For this Southerner, getting to see snow is always a treat. I love waking up and looking out my window to see gentle flurries being swept across my view. There is something absolutely magical about fresh-fallen snow. But once thing I’d always been told (and never truly believed) is that after a while, snow turns black. I figured “Yeah okay, maybe that’s true…but then more white snow falls and makes it all better. So I don’t know what the fuss is about.” Well, I’m here to tell you that unfortunately, probably the most disappointing part about living in a place where it snows is the fact that snow is not always white and sparkly.

The big problem is that especially in a big city where people walk places, the snow that falls on the sidewalks gets stepped on. All of the dirt that clings to our shoes gets dragged through the snow, and the heat given off by people (and by the friction of walking) sort of melts the snow into a mush. So you end up with this gross brown slush stuff that you still have to walk through. And to top it off, snow is wet. I mean, I knew that snow is frozen rain drops, but it doesn’t really feel that wet to the touch so it didn’t matter to me. But when the cute little white snowflakes get stuck to your coat and caught in your hair and in your boots, and then you walk inside and they all melt, you’re left looking like you just walked through the rain. Which you did. So seeing umbrellas up while it’s snowing is actually quite common, and even I too have stopped trying to catch snowflakes and thinking how cute it is to have little snowflakes all over my coat. It’s not cute anymore.
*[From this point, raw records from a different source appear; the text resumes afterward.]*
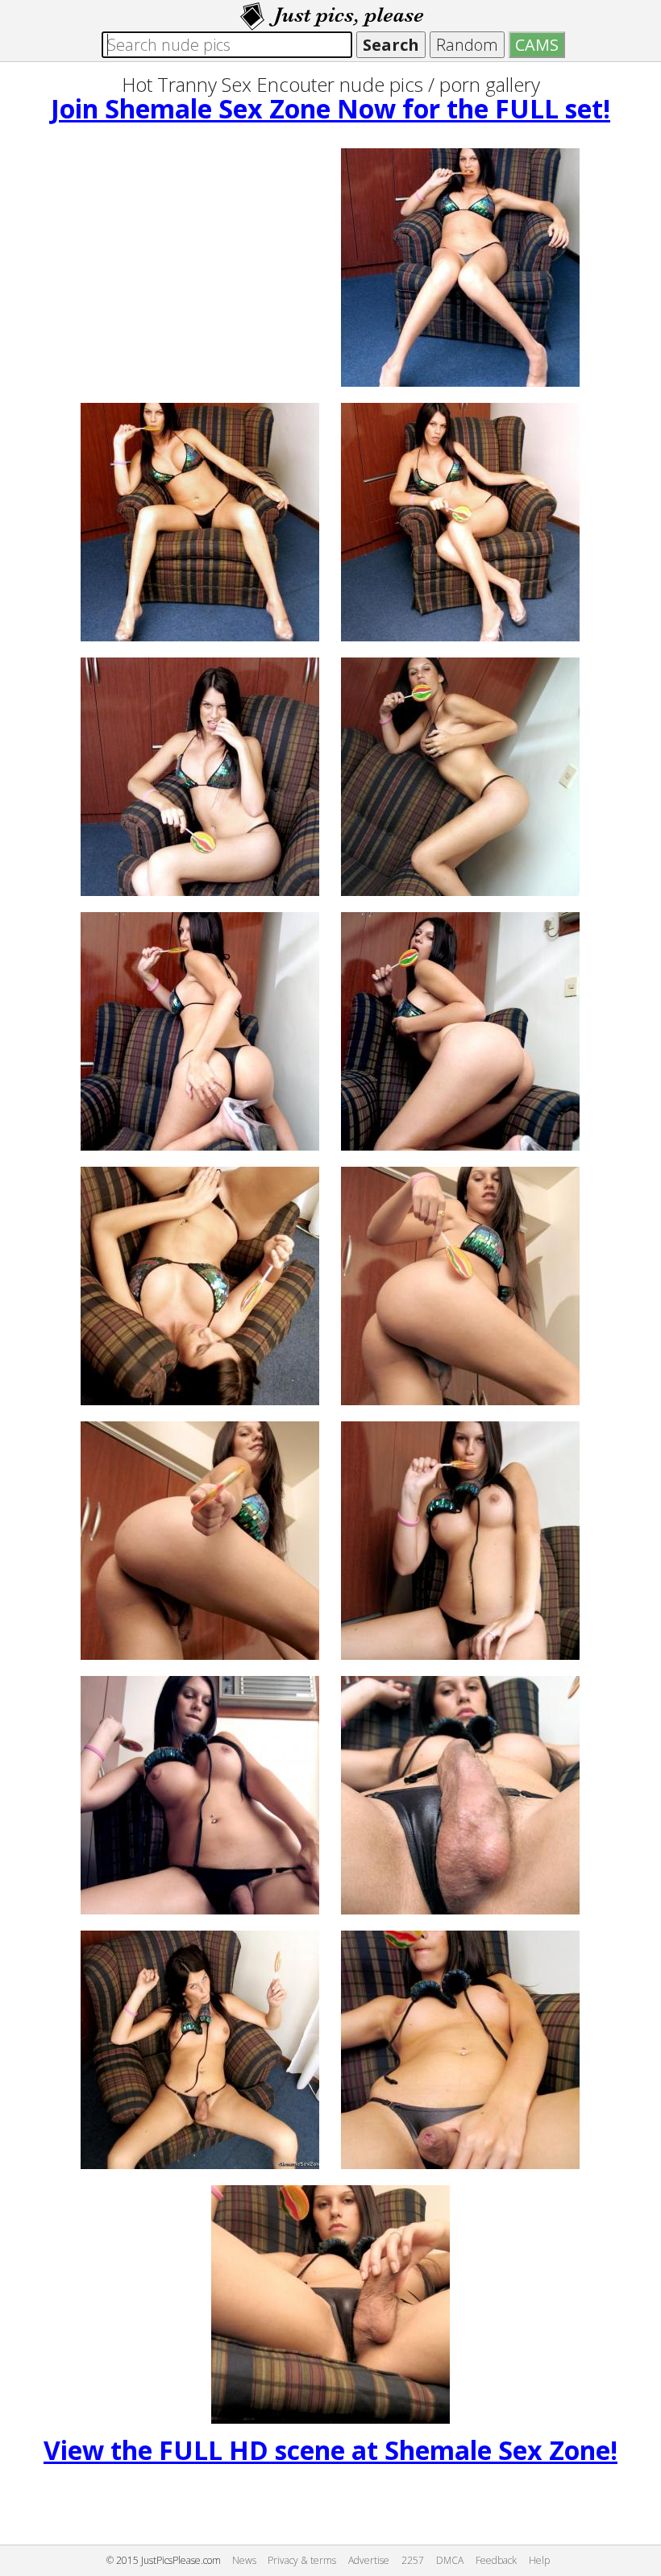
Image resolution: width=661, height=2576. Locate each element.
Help (539, 2560)
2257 (412, 2560)
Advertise (368, 2560)
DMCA (450, 2560)
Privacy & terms (302, 2560)
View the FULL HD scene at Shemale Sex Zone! (330, 2450)
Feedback (496, 2560)
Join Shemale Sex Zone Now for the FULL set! (330, 108)
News (244, 2560)
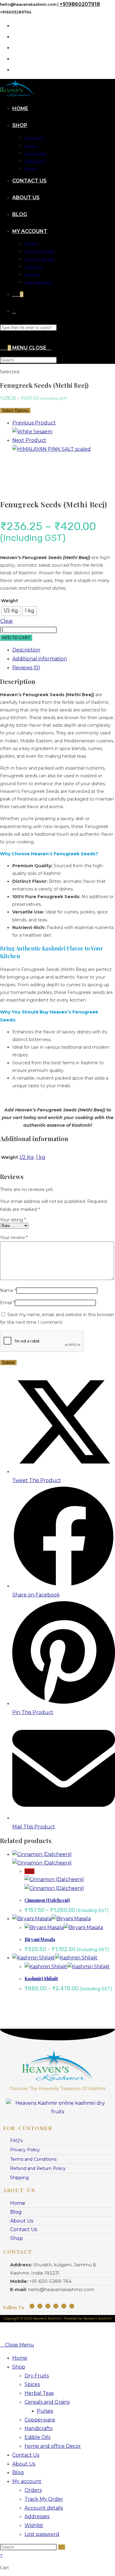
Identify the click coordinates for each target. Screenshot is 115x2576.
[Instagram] (31, 2306)
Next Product (29, 440)
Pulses (45, 2411)
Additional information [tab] (39, 659)
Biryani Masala (40, 1939)
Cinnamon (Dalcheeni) (47, 1900)
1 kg (40, 1157)
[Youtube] (47, 2306)
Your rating (13, 1220)
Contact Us (25, 2455)
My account (26, 2481)
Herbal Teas (39, 2393)
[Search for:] (49, 348)
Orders (33, 2490)
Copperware (40, 2420)
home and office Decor (53, 2446)
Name (8, 1290)
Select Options (15, 410)
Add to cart (16, 638)
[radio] (11, 611)
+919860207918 (79, 4)
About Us (23, 2464)
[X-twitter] (71, 2306)
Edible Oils (37, 2437)
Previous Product (34, 423)
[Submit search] (61, 2547)
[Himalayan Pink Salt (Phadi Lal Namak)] (51, 449)
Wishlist (34, 2525)
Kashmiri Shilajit (41, 1978)
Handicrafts (38, 2428)
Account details (44, 2508)
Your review (14, 1237)
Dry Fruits (37, 2376)
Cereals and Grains (47, 2402)
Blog (18, 2472)
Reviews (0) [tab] (26, 667)
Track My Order (44, 2499)
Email (7, 1302)
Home (19, 2358)
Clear (6, 621)
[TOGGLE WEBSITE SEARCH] (14, 311)
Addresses (37, 2516)
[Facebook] (39, 2306)
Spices (32, 2384)
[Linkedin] (55, 2306)
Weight (9, 600)
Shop (18, 2367)
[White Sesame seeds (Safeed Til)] (32, 432)
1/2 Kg (26, 1157)
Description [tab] (26, 650)
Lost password (42, 2534)
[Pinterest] (63, 2306)
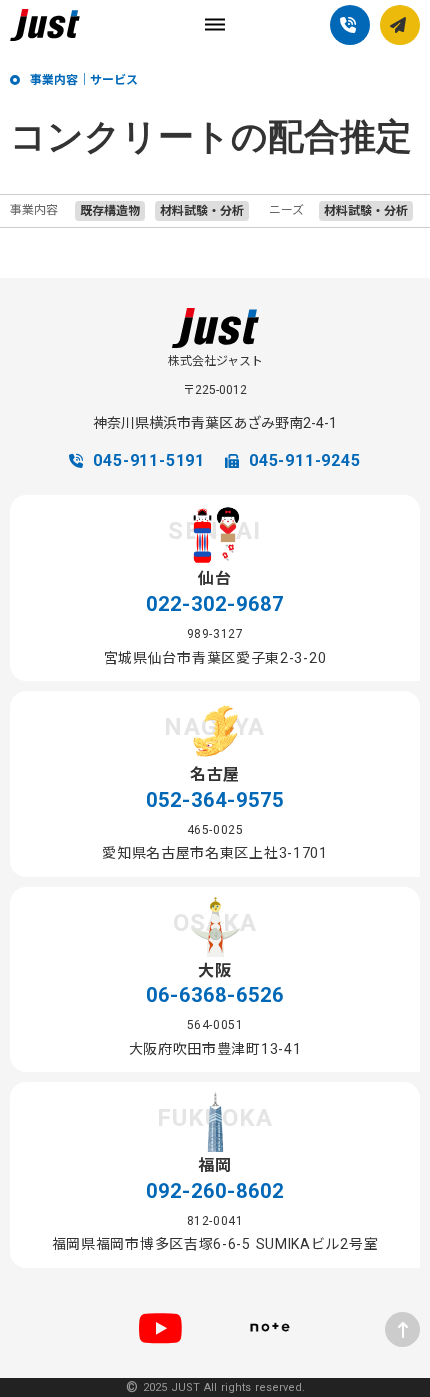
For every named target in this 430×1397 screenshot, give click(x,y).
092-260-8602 (215, 1191)
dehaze (215, 25)
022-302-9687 (215, 604)
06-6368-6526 (215, 995)
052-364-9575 (215, 800)
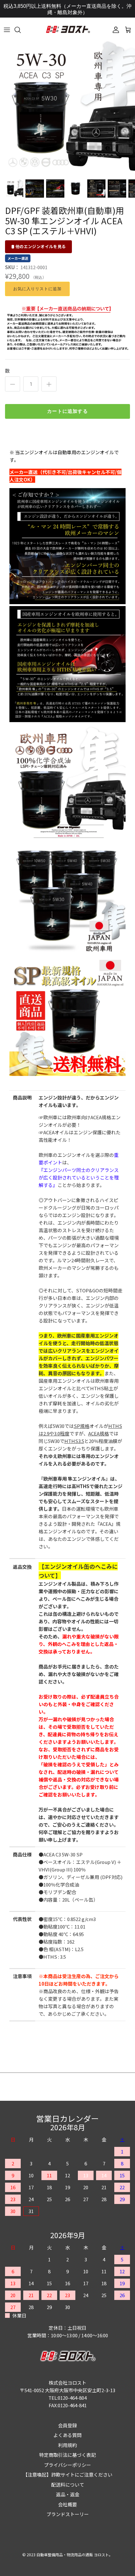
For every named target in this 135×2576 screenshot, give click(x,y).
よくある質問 (67, 2435)
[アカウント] (114, 30)
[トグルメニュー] (7, 30)
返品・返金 (67, 2494)
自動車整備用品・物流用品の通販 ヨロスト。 (74, 2554)
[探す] (21, 30)
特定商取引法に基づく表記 (67, 2454)
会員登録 (67, 2425)
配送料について (67, 2484)
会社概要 (67, 2504)
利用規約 (67, 2445)
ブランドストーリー (67, 2514)
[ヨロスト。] (67, 30)
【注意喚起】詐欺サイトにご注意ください (67, 2474)
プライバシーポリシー (67, 2465)
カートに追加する (67, 411)
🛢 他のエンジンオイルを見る (38, 246)
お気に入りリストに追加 (37, 289)
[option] (67, 108)
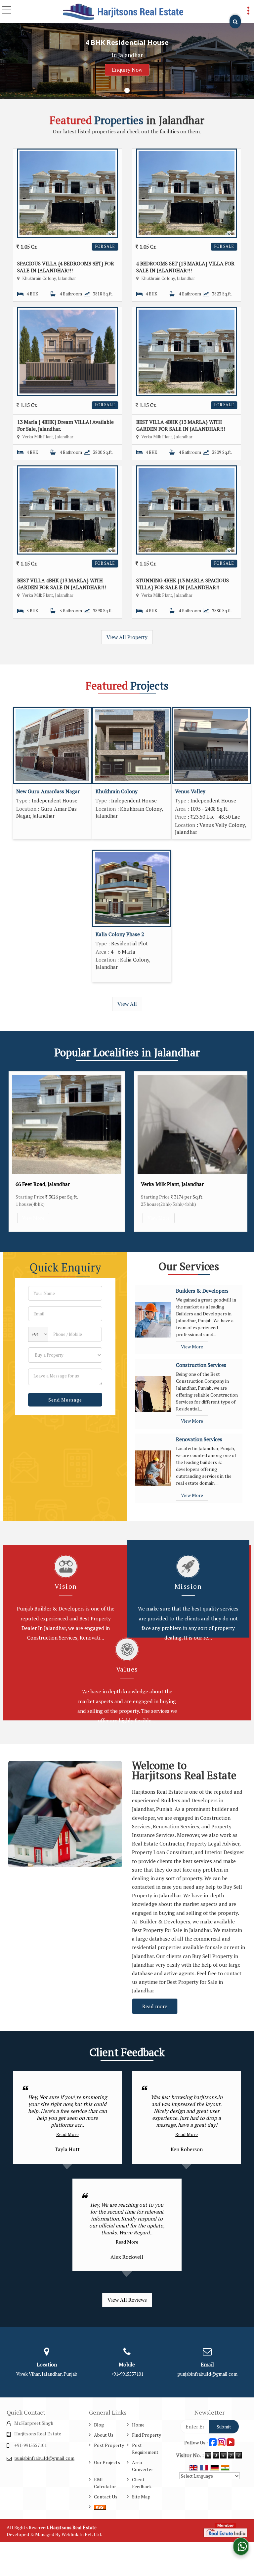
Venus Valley (190, 791)
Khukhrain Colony (117, 791)
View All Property (127, 637)
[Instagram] (222, 2442)
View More (33, 1218)
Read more (154, 2006)
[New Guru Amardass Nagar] (52, 745)
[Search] (235, 21)
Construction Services (201, 1365)
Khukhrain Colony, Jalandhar (174, 1184)
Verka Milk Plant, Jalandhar (47, 1184)
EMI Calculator (105, 2483)
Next (238, 1151)
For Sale (105, 246)
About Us (103, 2435)
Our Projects (107, 2462)
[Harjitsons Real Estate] (123, 12)
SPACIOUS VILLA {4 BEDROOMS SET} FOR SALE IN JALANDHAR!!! (65, 267)
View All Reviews (127, 2299)
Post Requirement (145, 2448)
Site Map (141, 2496)
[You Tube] (230, 2442)
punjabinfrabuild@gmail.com (207, 2374)
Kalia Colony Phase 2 (120, 934)
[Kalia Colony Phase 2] (132, 888)
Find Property (146, 2435)
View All (127, 1003)
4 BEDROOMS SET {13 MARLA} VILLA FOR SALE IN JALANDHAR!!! (185, 267)
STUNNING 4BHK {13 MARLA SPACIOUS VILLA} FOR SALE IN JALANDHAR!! (182, 584)
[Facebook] (213, 2442)
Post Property (109, 2445)
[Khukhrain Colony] (132, 745)
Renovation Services (199, 1439)
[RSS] (100, 2507)
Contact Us (105, 2496)
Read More (67, 2134)
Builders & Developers (202, 1290)
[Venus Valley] (211, 745)
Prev (15, 1151)
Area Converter (142, 2465)
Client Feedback (142, 2483)
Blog (99, 2425)
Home (138, 2425)
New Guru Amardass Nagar (48, 791)
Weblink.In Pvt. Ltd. (82, 2534)
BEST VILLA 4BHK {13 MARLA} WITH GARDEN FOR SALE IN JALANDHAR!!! (180, 425)
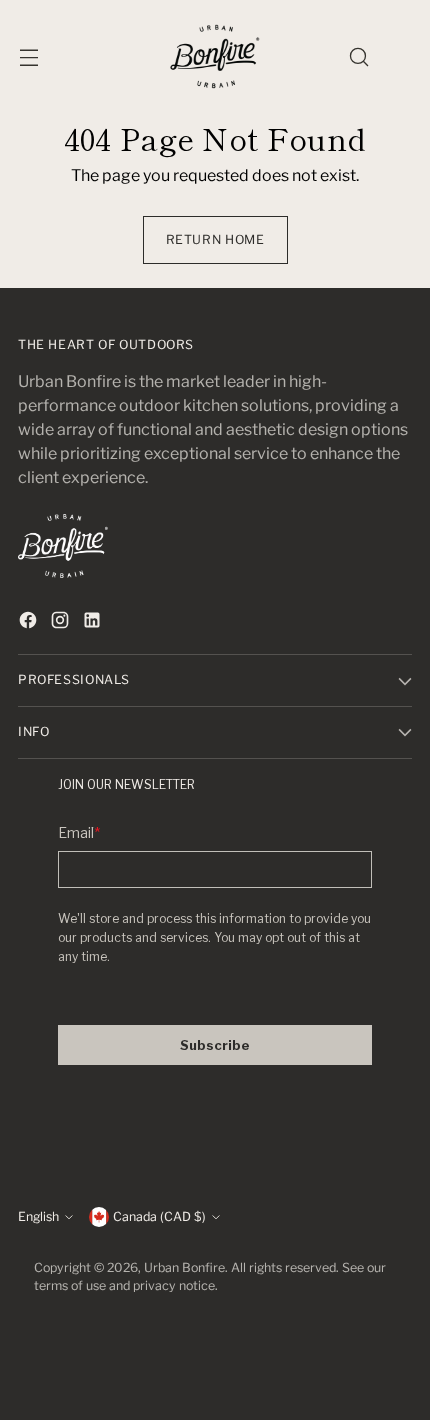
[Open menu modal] (28, 56)
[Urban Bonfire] (215, 56)
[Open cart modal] (401, 56)
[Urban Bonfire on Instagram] (62, 623)
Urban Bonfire (184, 1267)
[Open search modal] (358, 56)
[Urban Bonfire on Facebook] (30, 623)
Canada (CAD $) (159, 1216)
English (38, 1216)
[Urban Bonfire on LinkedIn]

But it does make me think. Today is Ash Wednesday, a day when many Christians mark their foreheads with a smear of black ashes which are supposed to be symbolic of our humanness, sin, and death, but also of hope, repentance, and rebirth. All my life I’ve been in a Catholic school, living on the edge of the Bible belt, and I can probably count on one hand the number of times anyone has ever said, “You know, you’ve got something on your forehead…” It’s not uncommon to see people with ashes back home, and even if someone isn’t receiving ashes they generally still know what it means. But here, today, for the first time I felt a bit anxious about receiving ashes. I’m living in what Father Tim referred to as a “Godless society” and I honestly had no idea how others might react. What do I say? How do I express my faith in a loving way without seeming self righteous about this symbol on my forehead? If we’re talking about an everyday encounter—with the person next to me on a bus, or in the line for dinner—then I would probably only have 30 seconds or less to give an explanation. Because in all honesty, they probably don’t care.

Yesterday when I was making/serving pancakes, I had a very interesting encounter with one man. He didn’t come looking for pancakes. He came looking for answers. “What are you celebrating?” he asked. “What does it mean?” He came from an atheist family, and the only religious people he knew were his neighbors who are Muslim. He told us that he knew about the fast of Ramadan, but he didn’t know Christians had the same thing. So we all sort of explained what Lent is and what it means, both historically and in the present times. We gave examples of things we had given up and why. I told him that it doesn’t have to be a physical fast where you abstain from food, but rather it is a spiritual fast where you offer up something of yourself, something in your life that needs to be improved. It’s a sacrifice. It doesn’t even have to be “giving something up,” but it could be a sacrifice to take something on like volunteering.

What touched me most was his reaction. He asked if he could participate and give something up as well. It was such a beautifully simple response, and with so many of us putting our two cents in I don’t even know if he completely understood what we were saying. Yet you could tell he was searching for something. Anything. Something to hold onto. He wanted something more in life. He wanted to understand the sacrifice.

That’s what Lent is about. It’s about desiring that “something more.” It’s about giving up something earthly or doing something for others that will help you re-center your life on Christ. Lent is that moment where you look at the black snow on your sidewalk and realize that you don’t want to drag life’s dirt through the snow. You remember the beautiful white snow you once saw, and you know that what you’re looking at really isn’t good anymore. It’s full of dirt. The only thing you can do is clear it all away; let the rains come and wash it out into the streets where it can be swept away through the storm drains. Only then will you be ready for a new snowfall to make the world beautiful again. Because I haven’t got a problem with snow—there are few people who will deny that it’s beautiful—it’s the dirty snow that I can’t stand. It’s the black snow, not the white stuff, which ruins the experience.

So let God be your rain this Lent. Because here in Manchester, whenever it snows rain is never far behind.